In this retrospective study, we collected a dataset of 52,936 images from 13,234 women who underwent at least one mammogram between 2013 and 2017 and who had health records for at least one year before the mammogram. We trained our algorithm on 9,611 mammograms and health records of women, with two objectives: to predict biopsy malignancy and differentiate normal from abnormal screening examinations.
We created a combined machine- and deep-learning model for those objectives, using as input the mammography’s standard four-view images and the detailed clinical histories.
We started by identifying a subset of the clinical features with the highest contribution to positive biopsy prediction. These were fused into a deep neural network (DNN) trained on each mammogram for each prediction task. Using the DNN, we extracted the probability of each prediction task and imaging features for each view. Finally, we concatenated the imaging features from both views and the entire set of clinical features into a single representation of a patient’s breast. The final probability for either cancer-positive biopsy or normal/abnormal differentiation was estimated using the gradient boosting machines model.

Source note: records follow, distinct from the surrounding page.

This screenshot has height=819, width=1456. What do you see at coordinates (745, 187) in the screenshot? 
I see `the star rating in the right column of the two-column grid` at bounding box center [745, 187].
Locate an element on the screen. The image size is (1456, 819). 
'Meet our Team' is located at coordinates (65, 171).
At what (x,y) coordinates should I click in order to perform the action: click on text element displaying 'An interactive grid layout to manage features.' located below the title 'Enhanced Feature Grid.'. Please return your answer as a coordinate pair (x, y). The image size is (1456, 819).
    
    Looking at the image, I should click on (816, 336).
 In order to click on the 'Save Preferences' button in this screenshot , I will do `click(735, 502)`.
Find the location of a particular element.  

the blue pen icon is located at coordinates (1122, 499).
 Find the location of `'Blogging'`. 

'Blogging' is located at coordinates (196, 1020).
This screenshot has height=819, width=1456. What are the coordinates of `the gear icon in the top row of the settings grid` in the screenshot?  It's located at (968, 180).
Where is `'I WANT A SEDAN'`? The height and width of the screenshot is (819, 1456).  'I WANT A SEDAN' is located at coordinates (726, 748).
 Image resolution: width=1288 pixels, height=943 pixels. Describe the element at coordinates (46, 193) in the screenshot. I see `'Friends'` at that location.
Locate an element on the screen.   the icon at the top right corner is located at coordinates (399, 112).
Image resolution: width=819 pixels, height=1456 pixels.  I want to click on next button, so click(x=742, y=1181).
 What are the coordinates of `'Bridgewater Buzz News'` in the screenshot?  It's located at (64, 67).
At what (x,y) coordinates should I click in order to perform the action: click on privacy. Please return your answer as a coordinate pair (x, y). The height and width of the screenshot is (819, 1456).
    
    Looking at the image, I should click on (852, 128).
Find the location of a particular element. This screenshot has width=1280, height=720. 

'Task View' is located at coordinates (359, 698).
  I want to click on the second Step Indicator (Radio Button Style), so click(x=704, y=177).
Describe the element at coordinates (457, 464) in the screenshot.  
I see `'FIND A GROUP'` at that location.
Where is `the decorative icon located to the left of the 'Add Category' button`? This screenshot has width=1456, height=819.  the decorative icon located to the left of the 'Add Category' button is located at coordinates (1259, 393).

Good Results and Some Surprises
Our model obtained an area under the receiver operating curve (AUROC) of 0.91 and specificity of 77.3 percent at a sensitivity of percent. The addition of clinical data to the mammograms has significantly increased the model’s AUROC and sensitivity.
Based on clinical data alone, our model obtained an AUROC of 0.78, improving breast cancer risk prediction compared to common risk models like the Gail model. Moreover, we identified clinical factors that may contribute to elevated risk and were not previously used by other models, such as white blood cell profiles and thyroid function tests.
The more accurate prediction could hold the potential to reduce the number of women being sent for unnecessary tests – or experiencing the trauma of being needlessly assigned as high risk – by traditional models. Combining clinical data with imaging information could offer the potential to validate initial results more accurately.